There is not much point in getting into too much speculation about why RIDE is behind schedule releasing the scores, but it should be noted that they are behind schedule releasing the scores at a time when those scores could impact the discussion about the takeover of Providence Public Schools.


A few weeks ago I asked my child what her scores on the were RICAS last year. It was odd that neither of us could remember. After a while I figured out that the scores from last spring’s tests have not been publicly released yet, but according to the RIDE website, they were going to be made available to parents the week of September 23rd.
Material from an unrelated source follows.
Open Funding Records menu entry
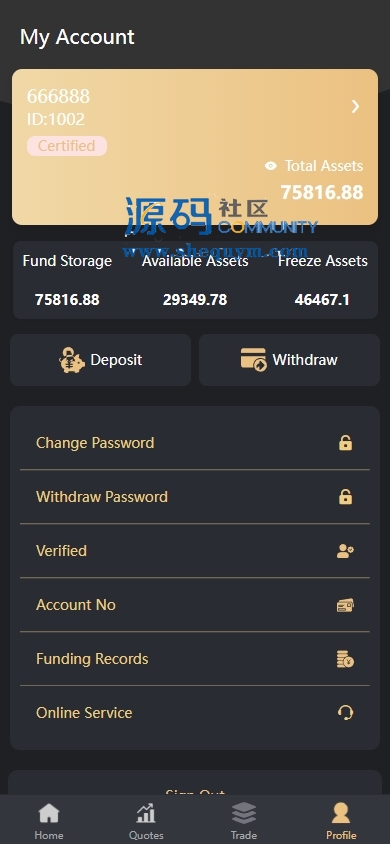This screenshot has height=844, width=390. (x=195, y=659)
The week of the 23rd came and went with no RICAS scores, so I double-checked the date, and sure enough RIDE had revised the schedule to move the release date to “mid-October.” This is not too surprising, as despite the literally hundreds of millions of dollars that have been invested nationally and in Rhode Island on testing infrastructure over the past 15 years, errors and delays in test administration and scoring are still common.
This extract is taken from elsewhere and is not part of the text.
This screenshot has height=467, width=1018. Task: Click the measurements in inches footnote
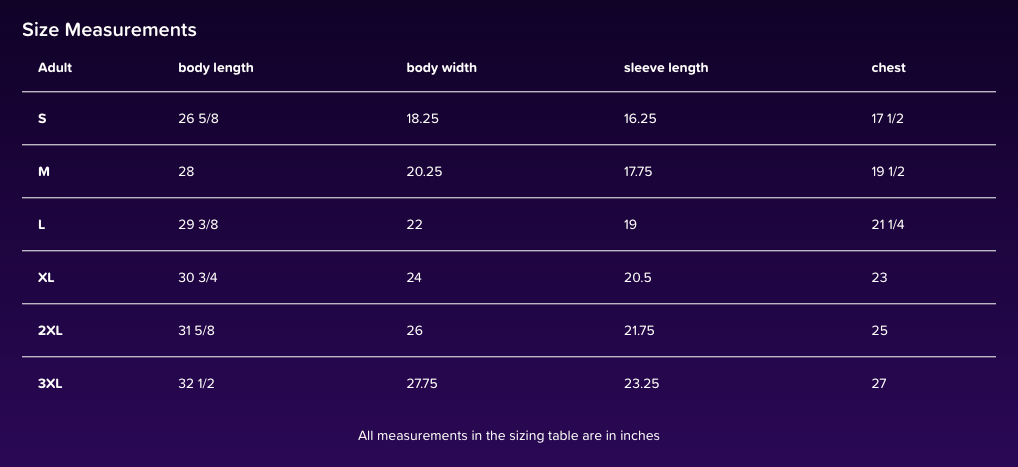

To be clear, according to that document, since July 9th, “Hand- and machine-scored and Released Item Reports for RICAS ELA and mathematics items available to individuals with district test coordinator and principal role,” which I would interpret as meaning the tests have been scored and RIDE has had the results for several months.

There is not much point in getting into too much speculation about why RIDE is behind schedule releasing the scores, but it should be noted that they are behind schedule releasing the scores at a time when those scores could impact the discussion about the takeover of Providence Public Schools. What is important in this case is not the individual student reports but the aggregate scores for the Providence Public Schools as a whole and the individual schools.
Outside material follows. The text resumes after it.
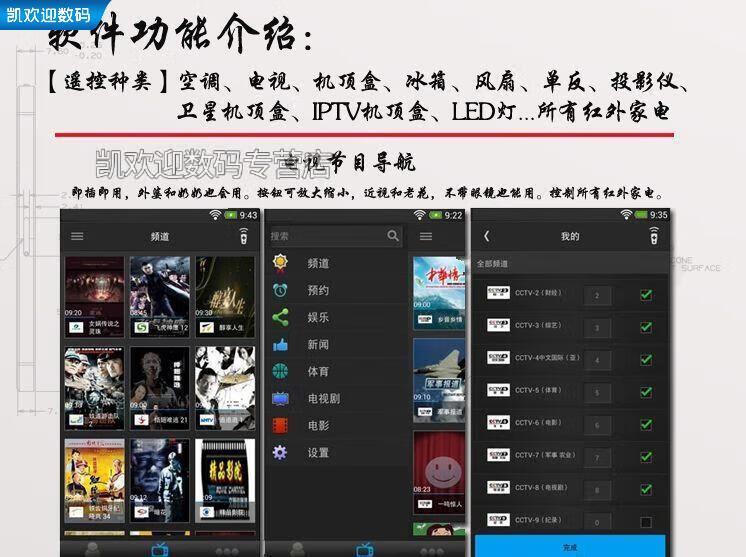Tap remote control icon in 频道 header
Viewport: 746px width, 557px height.
243,237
Nobody has ever gotten rich betting on Providence hitting the “over” when test scores come out, but it is also true that in January 2010 Deborah Gist announced the first group of “persistently low performing” schools less than a month before the 2009 NECAP scores were released showing continued growth for two of the affected high schools: Central Falls High School, whose scores would go down following the firing of all the school’s teachers, and Feinstein High School, which in 2009 achieved the best NECAP reading and writing performance of any high school in Providence other than Classical, before or since, and was promptly closed.

RIDE almost certainly knew that some of their desired “persistently low-performing” schools were inconveniently improving without their intervention, and rushed to create a crisis before the new scores were released to the public. RIDE has a track record on this, and it is not good.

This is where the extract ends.